Install anaconda or miniconda in the linux environment. Follow the steps given here: https://conda.io/projects/conda/en/latest/user-guide/install/linux.html
Use the environment.yml
files to create a new virtual environment. Run the below command to install libraries specified in the yml file.
conda env create -f environment.yml
conda activate rllb
The repository has two parts: 1) Training Agent , 2) Simulator Bridge. The Training Agent is the driver code that imports a simulator,trains an agent based on config specified, and uses RLlib policies, algorithms and/or Ray tune for registering the simulator and also other facilities such as logging. This is done using train.py
. The simulator class is imported from a Simulator Bridge code that allows controlling the simulator by using reset()
and step()
functionality. A simulator bridge template is provided, please see simulator_bridge_template.py
for details. A complete example that runs with train.py
is also included: multiagent_cartpole.py
, and it allows training single or multiple agents.
├───.gitignore
├───README.md
├───environment.yml
├───multiagent_cartpole.py
├───sim_bridge_template.py
├───train.py
├───sims
│ ├───cartpole.py
│ ├───render.py
Steps to start training:
1. Add the simulator to sims directory or optionally integrate directly into a class in simulator_bridge_template.py
.
2. Modify the outlined sim specifics in the simulator_bridge_template.py
. Change simulator configs that usually include iniital states.
3. Run train.py
file which is for training agents using a custom simulator as below:
bash python train.py
Training config can be added either in the command line or edited in the train.py
. Default set up uses PPO
algorithm and only CPUs, but this can be modified by making changes in the modifiable part of the code indicated by comments.

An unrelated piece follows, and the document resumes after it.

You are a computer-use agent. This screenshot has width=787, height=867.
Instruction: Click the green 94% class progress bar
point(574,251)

(Note: The configs design will be modified in near future.)
#TODO: Simulator and Training Configs are in the examples e.g. config in train.py
and in config in multiagent_cartpole.py
.
This repo has a Simulator Bridge template sim_bridge_template.py
. It won't run as-is, but you can add your custom simulator to /sims
directory, import it and the sim class to the template, and then modify the template based on the docstring and then use it as integrated bridge. Specific sim integration can be implemented in the sim_bridge_template.py
The example simulator bridge is a Multiagent Cartpole, multiagent_cartpole.py
. This is a working example. Two agents actions are summed to provide a single action to the simulator. The two agents have to learn that the cumulative action of the two agents will affect balancing of the pole.

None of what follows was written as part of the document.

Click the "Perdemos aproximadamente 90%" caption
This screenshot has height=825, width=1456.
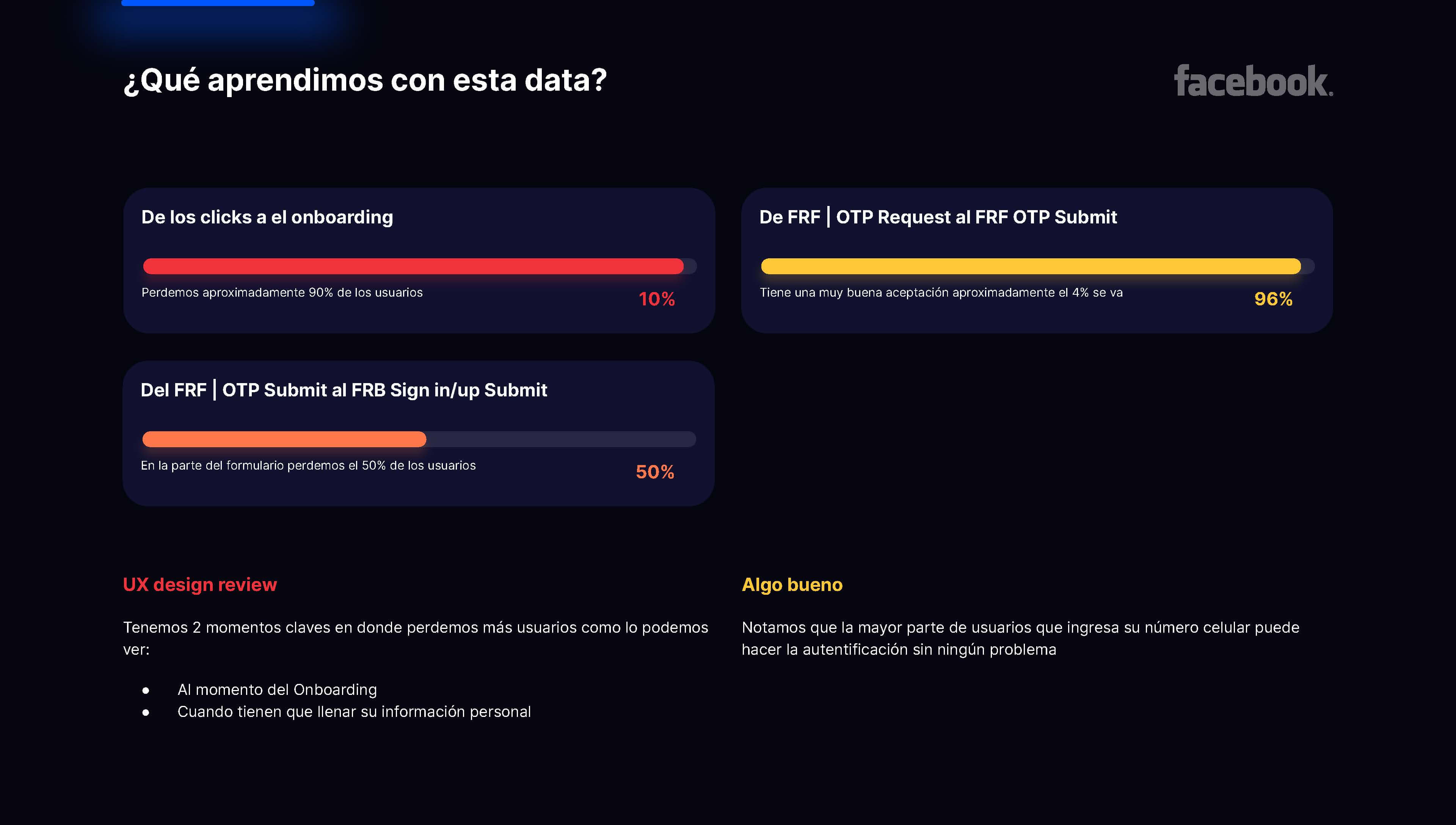click(282, 292)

Notes: The multiagent example here is different than one in RLLib. There are a few reasons for having to do that differently: 1) the RLlib repo uses gym env directly to make a multiagent cartpole from the gym cartpole, so we use a separate cartpole model that allows stepping and resetting of the simulator, and modifying states, actions, their observation space, action space and their respective ranges. 2) the RLLib example does not train the same type of policies, as we are keeping models independent while the RLlib sample shares weights. This separation might help in agents training independent models and simplifying experimentation. In later stages, experimenters can explore model weight sharing. 3) RLlib is using separate environments and observations and actions, while in this example we are sharing global observations and the environment. Moreover, action of two agents is summed.
Note: render.py
is currently not used. This can be added later based on when Linux VM or Desktop requirements are completed.
For now, we will use tensorboard for visualizing training progress. All logs of experiment configs and training progress are saved at ~/ray_results
. To visualize progress, open a terminal at $HOME
and
run below:
tensorboard --logdir=~/ray_results
You can change the termination criteria by changing the stop criteria either by modifying in lines 22-24, or by passing using command line. For example, to increase number of iterations, raise stop-iters
, you can modify
parser.add_argument("--stop-iters", type=int, default=10000)
parser.add_argument("--stop-reward", type=float, default=100.0)
parser.add_argument("--stop-timesteps", type=int, default=10000)
The trained model can be evaluated using --assess
while running the train.py
script. This will use the last checkpoint, and run an inference. The roll out script from RLlib requires supplying env
separately, and would be less convenient.